[FRIAM] Trump as a victim

uǝlƃ ↙↙↙ gepropella at gmail.com
Wed Oct 7 08:53:38 EDT 2020


A collection of people, who shall remain nameless, recently tried to shame me for objecting to their waste of empathy for poor lil ol Trump, in light of his infection. One argument went something like "His father was horrible." One primary argument went something like "empathy begets empathy". Empathy is not zero-sum. Etc.

I started my objection to all this Trump-as-a-victim talk by listing several aspects of his CHARMED LIFE, like the fact that he's lucky enough to have lived to a ripe old age (when so many of us die young), he was born wealthy (when so many of us live our entire lives dirt poor), his stupid TV show was wildly successful (when so many of us are serial failures), his weaponized litigousness has benefited him throughout his life (when so many of us can't even afford a lawyer). Etc. 

All that *privilege* has been bestowed upon him. And it seems, to me, he's squandered it all. He reminds me of those pitiful pictures of Saddam Hussein in court and then prison and then dead. Oh boo-hoo, poor little dictator being mistreated. Such sentiments are not merely weird to me.
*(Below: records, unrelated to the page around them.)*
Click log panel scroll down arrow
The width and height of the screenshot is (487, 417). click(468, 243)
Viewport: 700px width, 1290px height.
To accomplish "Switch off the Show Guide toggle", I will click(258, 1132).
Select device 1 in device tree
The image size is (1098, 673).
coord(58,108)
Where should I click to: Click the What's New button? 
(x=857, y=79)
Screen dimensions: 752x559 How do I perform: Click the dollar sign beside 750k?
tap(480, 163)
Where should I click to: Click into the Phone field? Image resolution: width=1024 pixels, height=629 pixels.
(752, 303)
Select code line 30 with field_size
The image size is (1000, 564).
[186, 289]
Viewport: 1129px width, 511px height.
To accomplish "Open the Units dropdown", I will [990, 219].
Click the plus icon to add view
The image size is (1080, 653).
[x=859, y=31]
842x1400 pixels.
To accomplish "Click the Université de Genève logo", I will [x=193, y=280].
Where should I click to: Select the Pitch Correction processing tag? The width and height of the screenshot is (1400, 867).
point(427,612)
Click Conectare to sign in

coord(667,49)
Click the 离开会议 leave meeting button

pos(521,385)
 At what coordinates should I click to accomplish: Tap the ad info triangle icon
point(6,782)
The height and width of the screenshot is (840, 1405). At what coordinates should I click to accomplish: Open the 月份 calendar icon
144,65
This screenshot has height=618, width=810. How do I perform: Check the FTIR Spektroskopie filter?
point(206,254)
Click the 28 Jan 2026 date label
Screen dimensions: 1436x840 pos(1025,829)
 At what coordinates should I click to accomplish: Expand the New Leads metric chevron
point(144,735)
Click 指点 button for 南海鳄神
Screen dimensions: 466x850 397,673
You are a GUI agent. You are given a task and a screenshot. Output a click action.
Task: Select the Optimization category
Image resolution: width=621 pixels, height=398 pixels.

If game theory and the success of simplistic tit-for-tat has taught us anything, it is that the algorithmic *depth* required to beat straightforward (poetic) "justice" is academically interesting, but pragmatically degenerate.

So, no. I will not waste any of my finite lifetime feeling sorry for poor lil ol Trump, our Privilege Squanderer in Chief. If that magically limits my ability to empathize in some other context, so be it. If it implies that when I die pathetically, under some bridge, eating partial hamburgers from the Wendy's dumpster, my colleagues *rightly* avoid wasting their finite lifetimes feeling sorry for me, then I'm ready for that day. Like it or not, tu quoque is a fallacy.